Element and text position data

>> begin

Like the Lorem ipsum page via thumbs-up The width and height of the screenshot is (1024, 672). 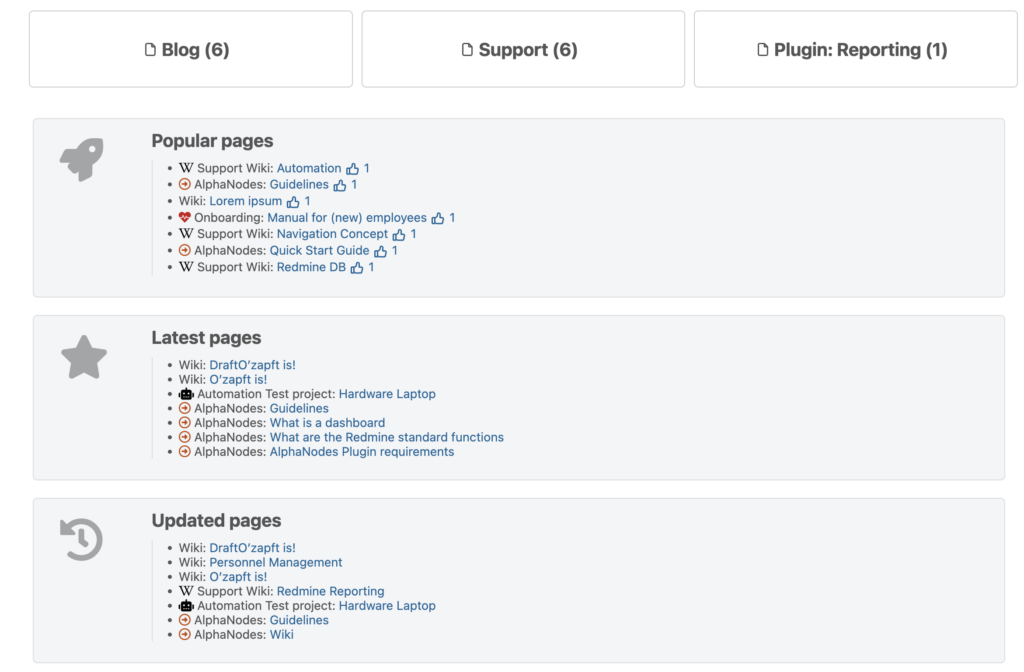(x=294, y=200)
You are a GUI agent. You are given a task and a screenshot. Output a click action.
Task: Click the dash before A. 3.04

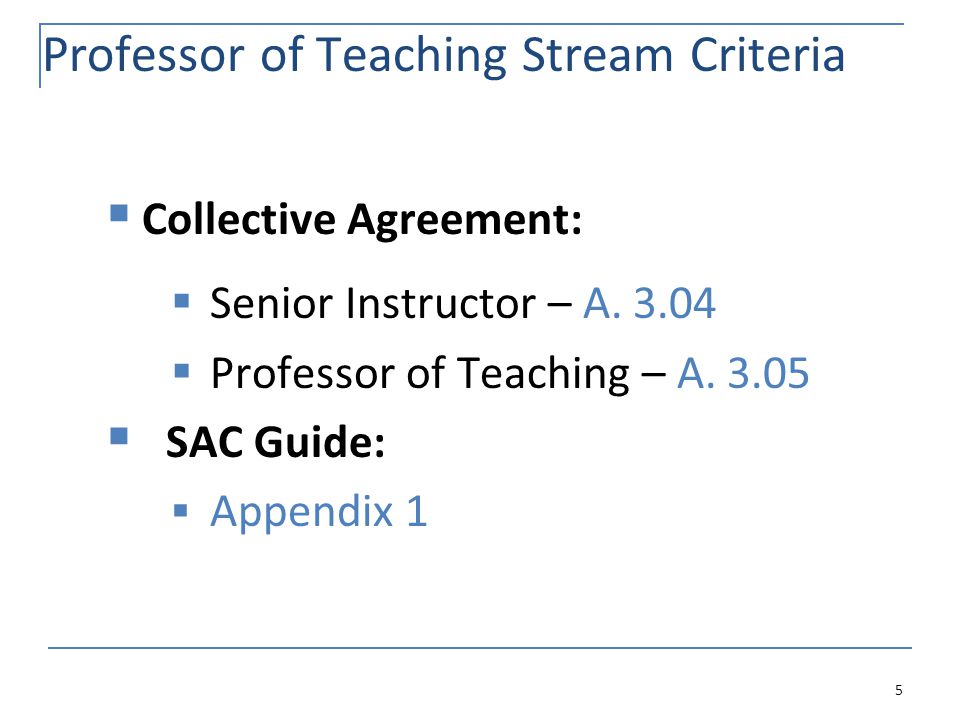(x=559, y=304)
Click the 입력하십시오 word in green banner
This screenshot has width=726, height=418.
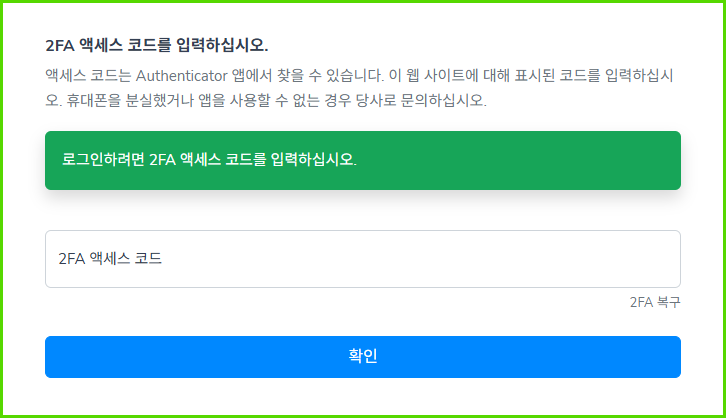(313, 160)
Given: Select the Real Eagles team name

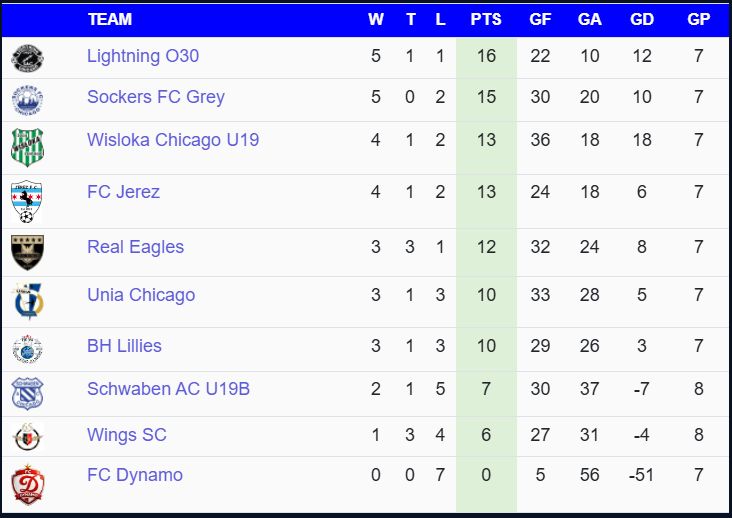Looking at the screenshot, I should coord(135,247).
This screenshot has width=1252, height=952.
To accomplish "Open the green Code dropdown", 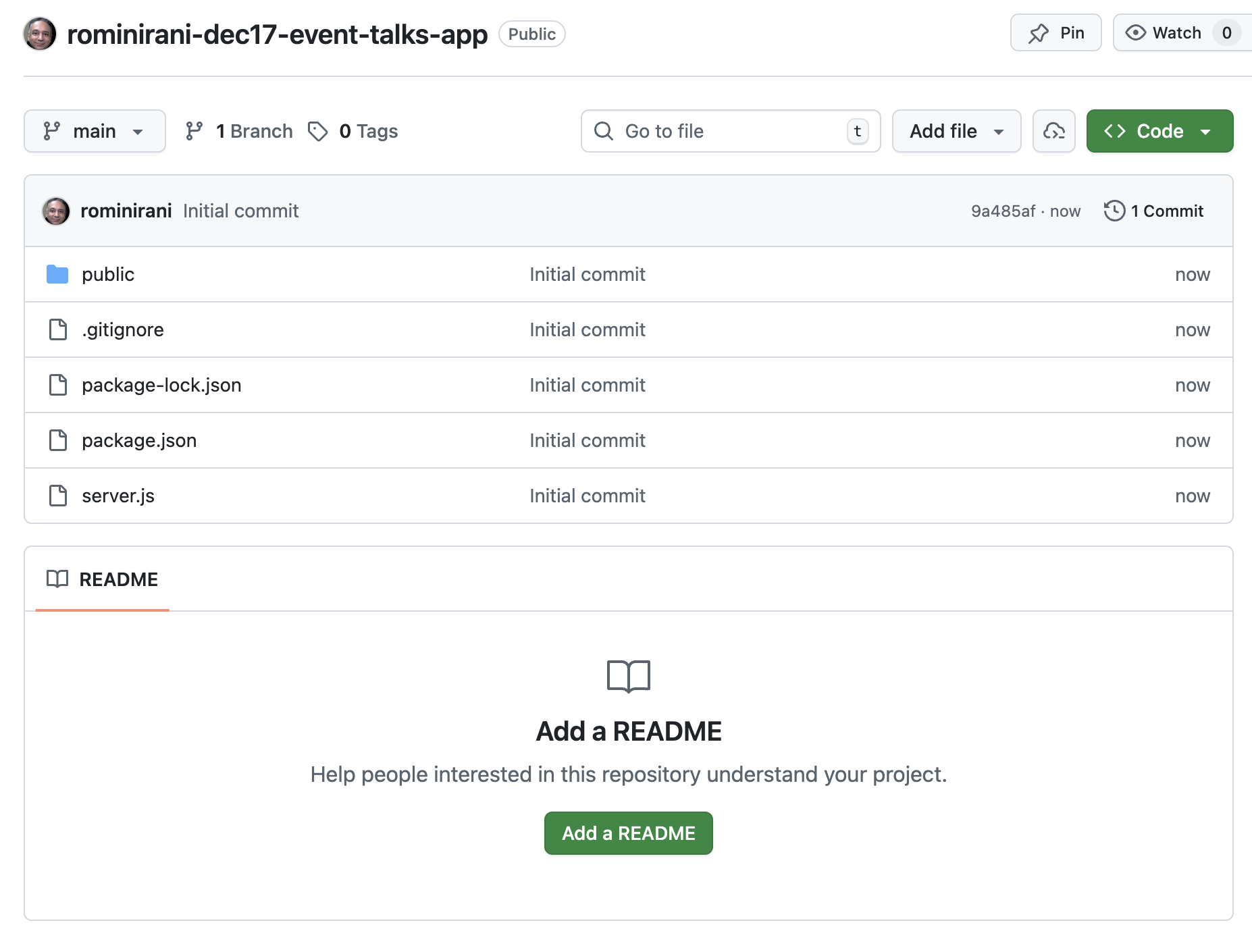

>> end

Edit the part of the listing that opens with the line containing "Given: Select the Real Eagles team name" and runs through the end of the listing, changing "team name" to "club name" and keeping everything else the same. Leave the pictures out of your version.

[Answer to the problem]
Given: Select the Real Eagles club name

Looking at the screenshot, I should coord(135,247).
This screenshot has width=1252, height=952.
To accomplish "Open the green Code dropdown", 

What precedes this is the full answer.